A Theory of Corporate Joint Ventures,
106 Calif. L. Rev. 1437
In a corporate joint venture, two corporations—often competitors—collaborate on a project. But how can corporations be partners and competitors at the same time? Though it sounds like a contradiction, such collaborations are commonplace. Many of the most familiar products come from corporate joint ventures, from high-technology like solid-state drives for laptops or rocket boosters for NASA’s Discovery program, to everyday items like Star Wars action figures and even Shredded Wheat cereal. Indeed, Meinhard v. Salmon, arguably the most celebrated case in all of business law, arose out of a dispute within a joint venture. Yet unlike more familiar business forms such as corporations or LLCs, neither case law nor statute provides a clear statement of what a joint venture is or even which laws apply. Given this confusion, it is not surprising that the literature has not produced a unified theory of the corporate joint venture: a coherent statement of both what it is as a matter of law and how it functions.
This Article offers a theory of the corporate joint venture. It traces the development of joint venture law and practice from its origins in 19th-century American case law to the present. The central claim is that at the heart of joint venture law and practice, there is a singular legal problem: the foundational fiduciary duty that applies to all business forms—the duty of loyalty—is inherently contradictory within the context of a joint venture. The contradiction arises because the law has effectively treated joint ventures as partnerships whose members happen to be corporations. This formulation is contradictory because partnership law requires each corporation to be loyal to the other, while corporate law requires each agent to be loyal only to her own corporation. Thus, joint venture law both requires and prohibits a division of loyalty.

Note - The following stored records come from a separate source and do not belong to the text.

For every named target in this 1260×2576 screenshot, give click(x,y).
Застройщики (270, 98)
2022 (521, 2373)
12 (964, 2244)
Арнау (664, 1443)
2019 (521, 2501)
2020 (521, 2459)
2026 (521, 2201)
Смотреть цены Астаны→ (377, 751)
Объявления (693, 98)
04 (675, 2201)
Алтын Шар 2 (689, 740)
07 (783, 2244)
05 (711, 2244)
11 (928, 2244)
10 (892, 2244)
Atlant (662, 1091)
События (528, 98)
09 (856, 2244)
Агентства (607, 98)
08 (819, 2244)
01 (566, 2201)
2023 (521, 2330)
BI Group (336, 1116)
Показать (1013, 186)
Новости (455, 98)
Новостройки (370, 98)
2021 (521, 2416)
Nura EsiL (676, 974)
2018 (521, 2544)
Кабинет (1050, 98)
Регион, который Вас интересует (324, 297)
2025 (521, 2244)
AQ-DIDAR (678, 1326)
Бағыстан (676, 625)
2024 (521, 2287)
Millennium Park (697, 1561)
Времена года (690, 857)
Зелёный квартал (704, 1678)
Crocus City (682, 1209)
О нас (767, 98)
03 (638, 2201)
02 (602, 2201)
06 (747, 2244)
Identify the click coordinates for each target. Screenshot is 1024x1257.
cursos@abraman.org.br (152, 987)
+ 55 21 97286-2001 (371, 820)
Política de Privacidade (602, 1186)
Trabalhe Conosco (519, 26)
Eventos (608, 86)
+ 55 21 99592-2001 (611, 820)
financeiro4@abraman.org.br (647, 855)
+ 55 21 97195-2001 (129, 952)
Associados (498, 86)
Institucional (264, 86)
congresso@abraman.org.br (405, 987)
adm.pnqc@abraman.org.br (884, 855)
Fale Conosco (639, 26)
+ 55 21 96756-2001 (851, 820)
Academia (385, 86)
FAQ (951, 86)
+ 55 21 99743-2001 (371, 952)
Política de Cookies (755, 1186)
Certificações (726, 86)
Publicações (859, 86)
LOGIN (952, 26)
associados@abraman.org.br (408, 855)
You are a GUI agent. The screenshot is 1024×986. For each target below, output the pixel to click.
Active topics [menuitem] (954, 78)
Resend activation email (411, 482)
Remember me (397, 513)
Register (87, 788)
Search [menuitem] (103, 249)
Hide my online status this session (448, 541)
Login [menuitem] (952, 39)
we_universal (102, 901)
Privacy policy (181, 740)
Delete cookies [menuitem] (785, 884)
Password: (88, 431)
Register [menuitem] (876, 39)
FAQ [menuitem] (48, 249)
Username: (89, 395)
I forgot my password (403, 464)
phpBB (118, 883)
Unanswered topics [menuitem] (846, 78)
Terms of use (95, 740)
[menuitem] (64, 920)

The Article first shows how this inherent conflict was a latent motivation behind the path of early case law, as well as how case law subsequently obfuscated the conflict and left a legacy of confusion. It then uses economic theories of business organization and contract law to explain how the joint venture forms we observe today resolve this conflict through a hybrid corporate-contract form. Finally, it demonstrates empirically how the modern contractual solution has engendered a new set of fiduciary problems via networks of joint venture connections across corporations in an industry. The Article concludes by offering policy prescriptions to tackle these problems and clarify the law of joint ventures.